Start of AVAILABLE DATA

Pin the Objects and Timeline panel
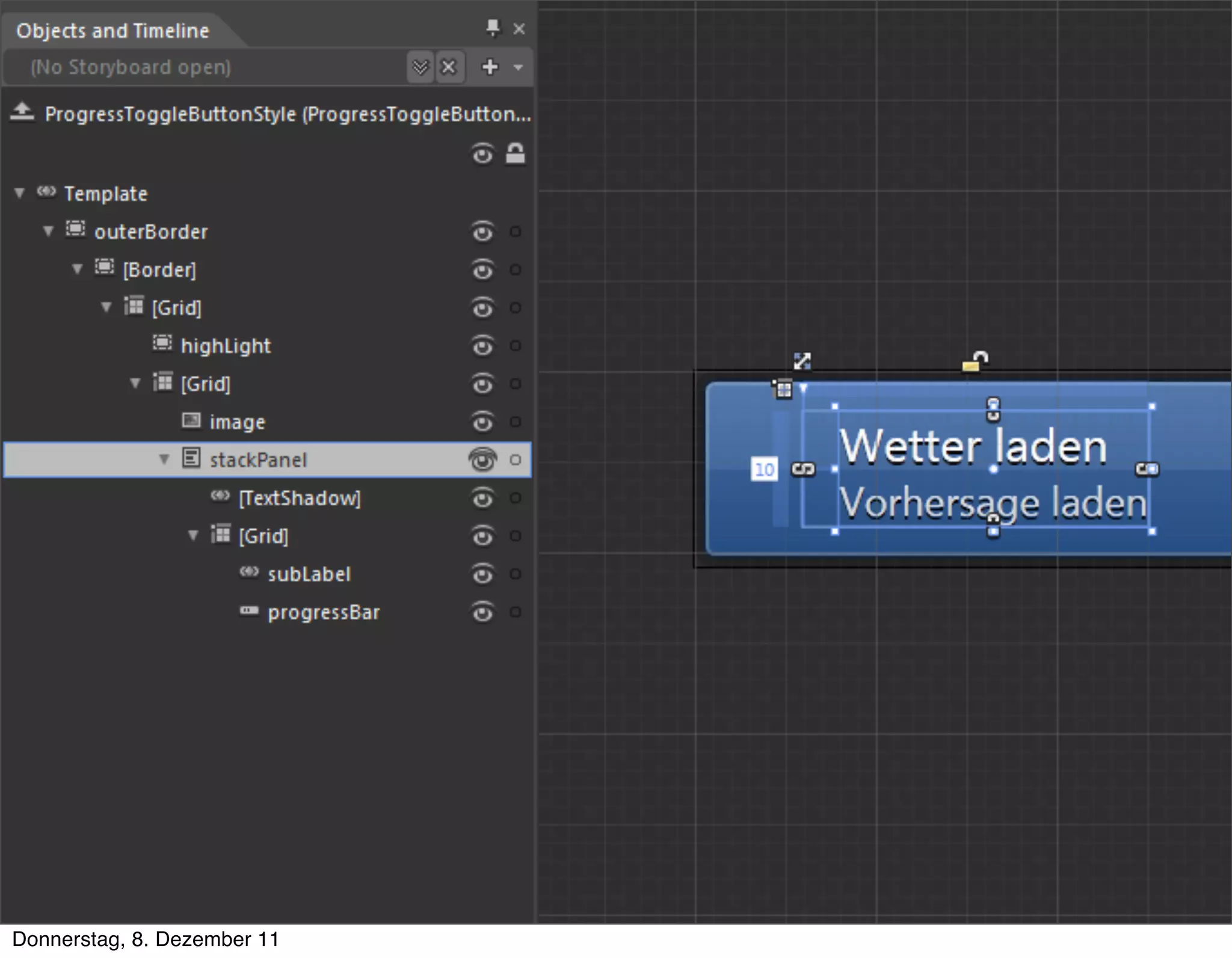Image resolution: width=1232 pixels, height=958 pixels. [x=493, y=28]
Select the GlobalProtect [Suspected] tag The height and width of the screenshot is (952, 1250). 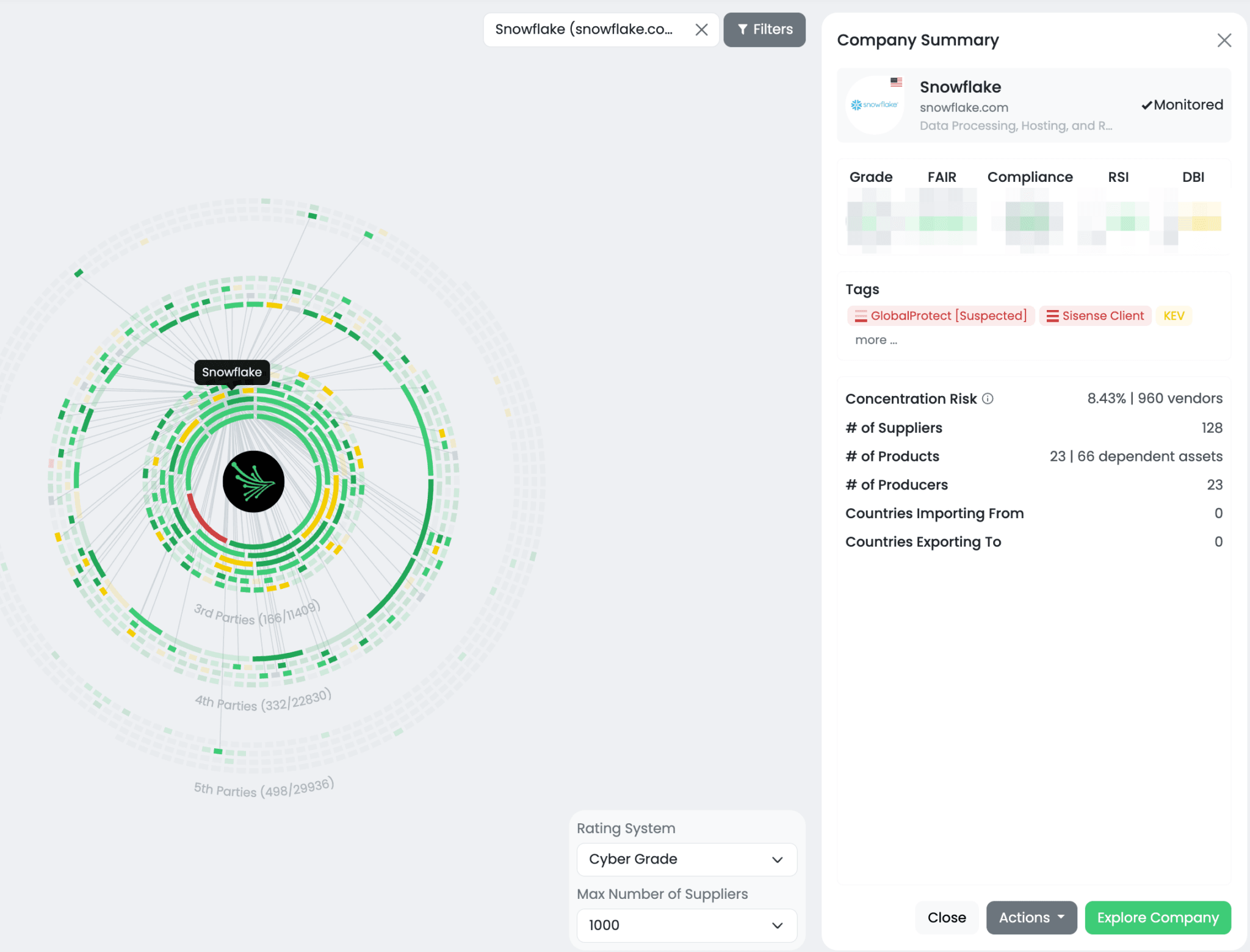tap(941, 316)
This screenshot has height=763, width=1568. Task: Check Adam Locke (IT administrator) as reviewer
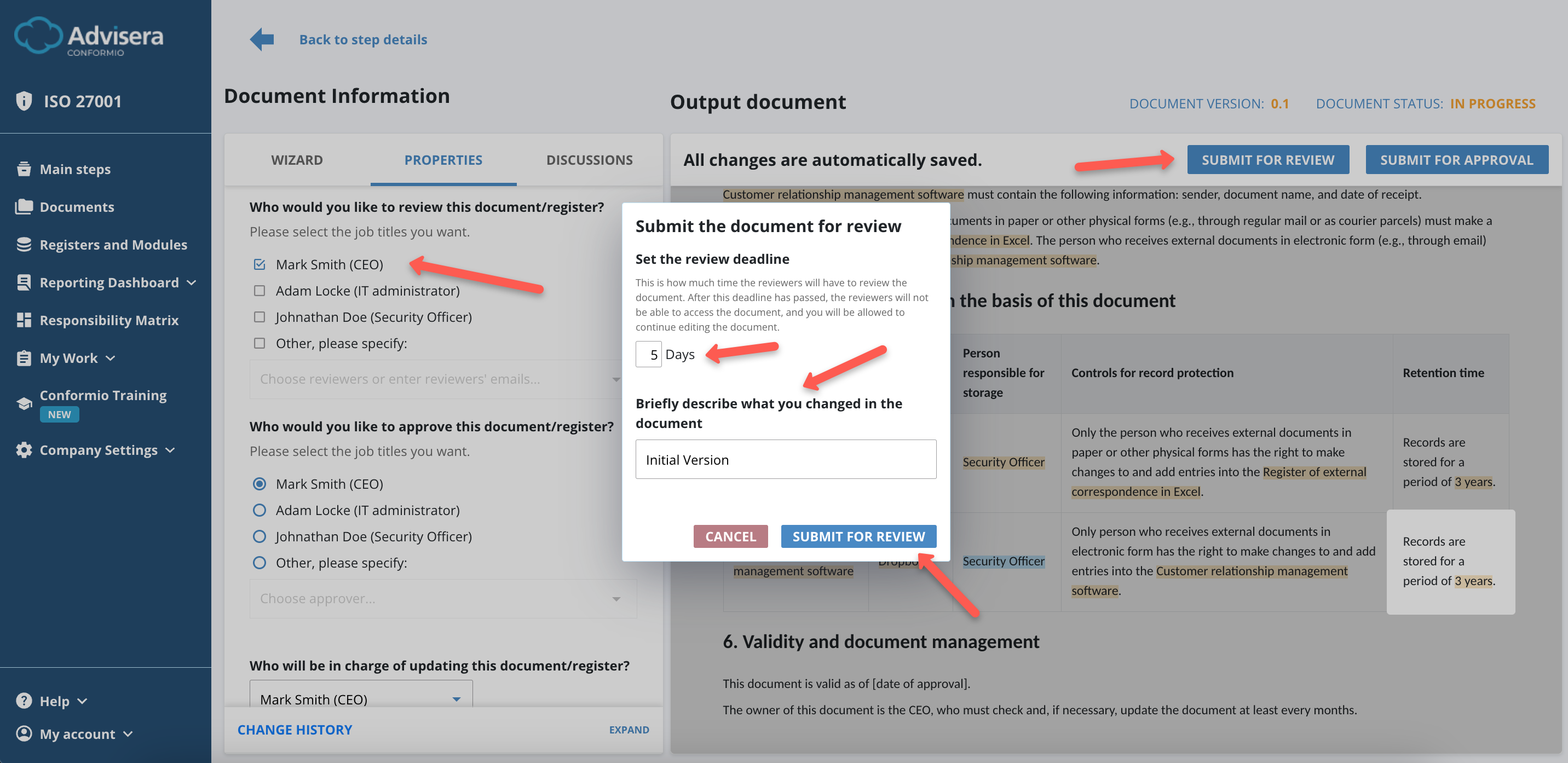tap(260, 290)
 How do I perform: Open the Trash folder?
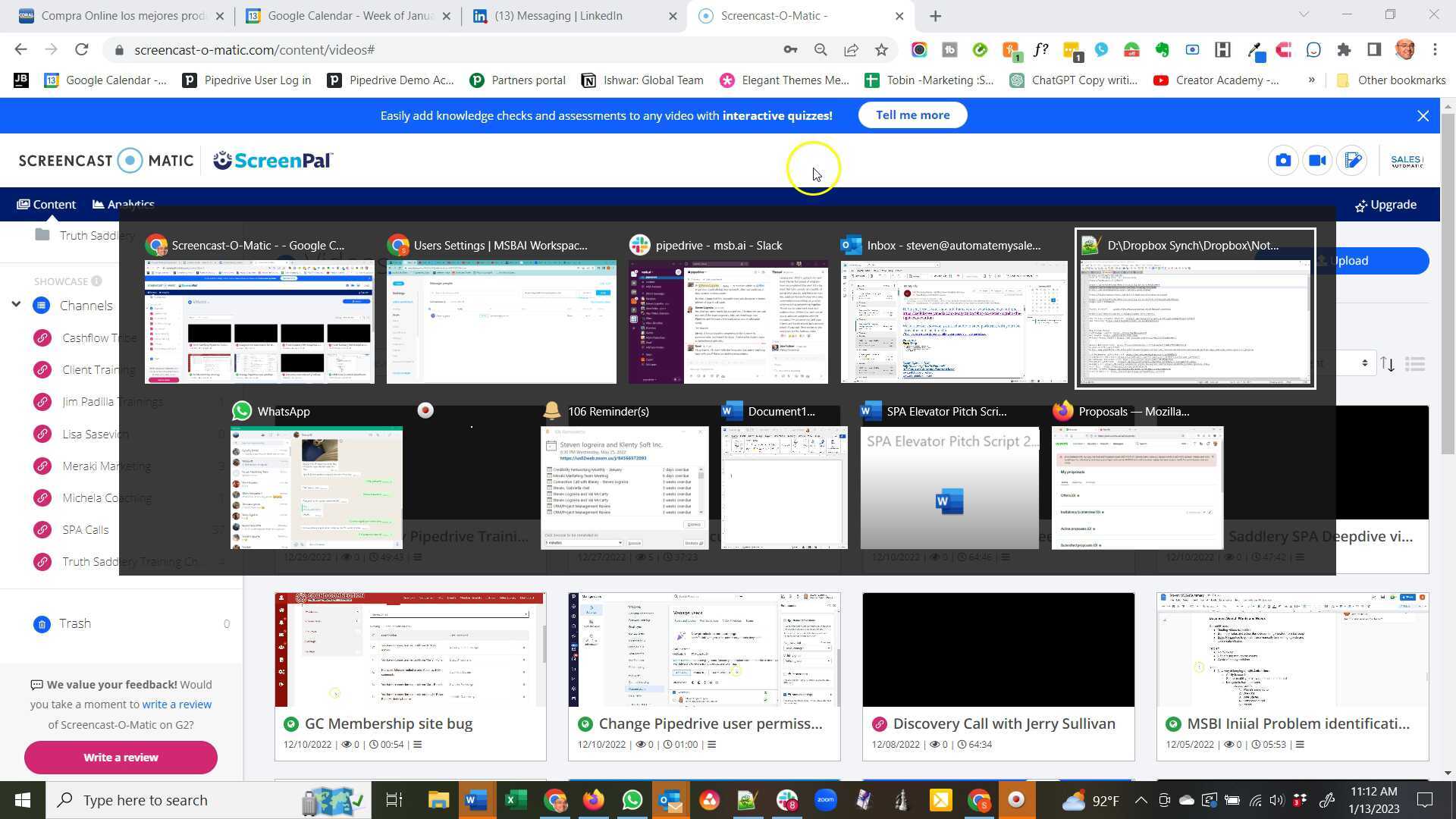[x=75, y=623]
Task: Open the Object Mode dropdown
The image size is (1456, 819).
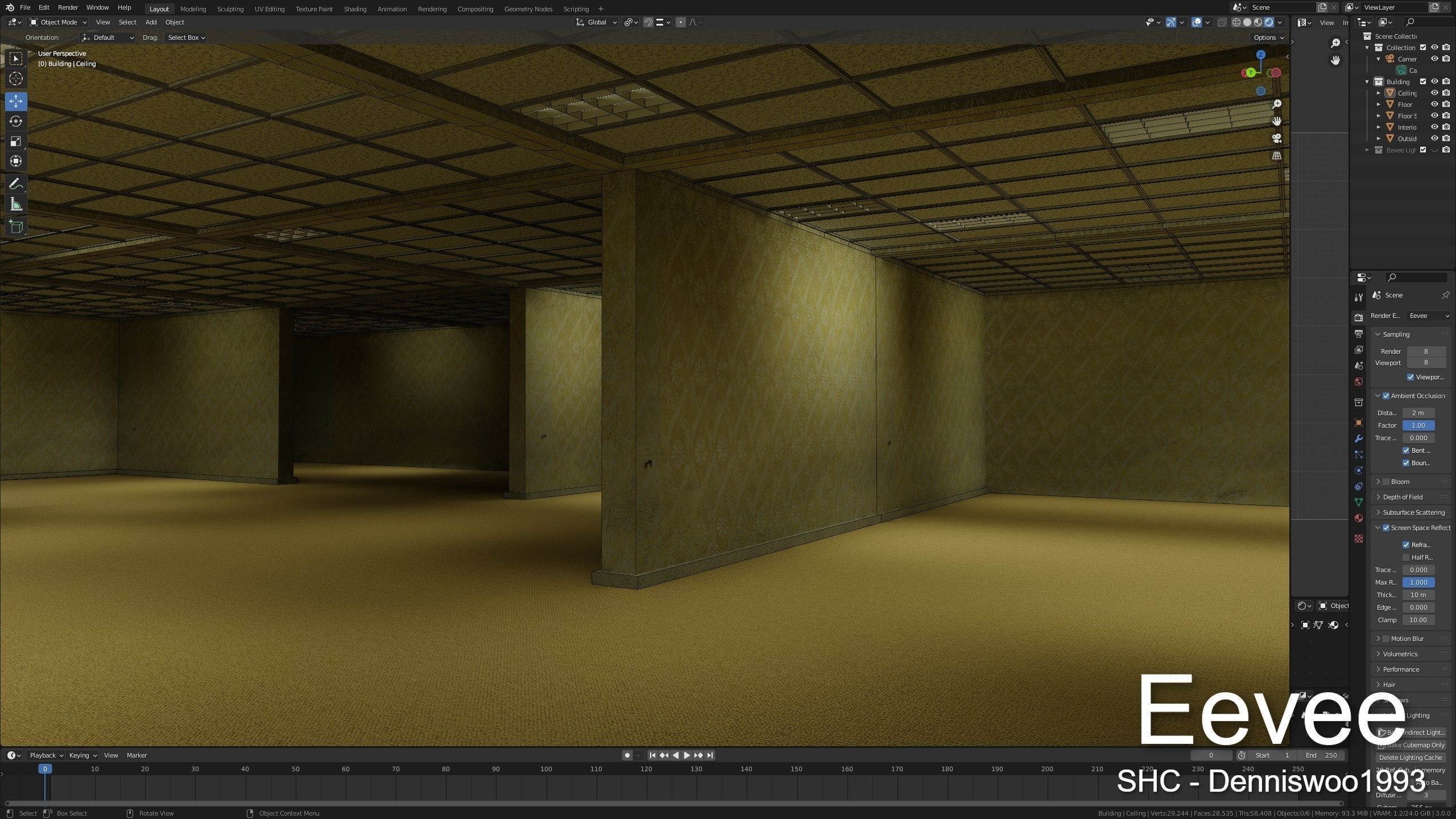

End of AVAILABLE DATA

_EXERCISE DESCRIPTION_
Please write out, word for word, each line from the one with "Task: Open the Object Mode dropdown" to the last line of the data, keeping both ends and omitting pictures.

_RESPONSE TO THE EXERCISE_
Task: Open the Object Mode dropdown
The image size is (1456, 819).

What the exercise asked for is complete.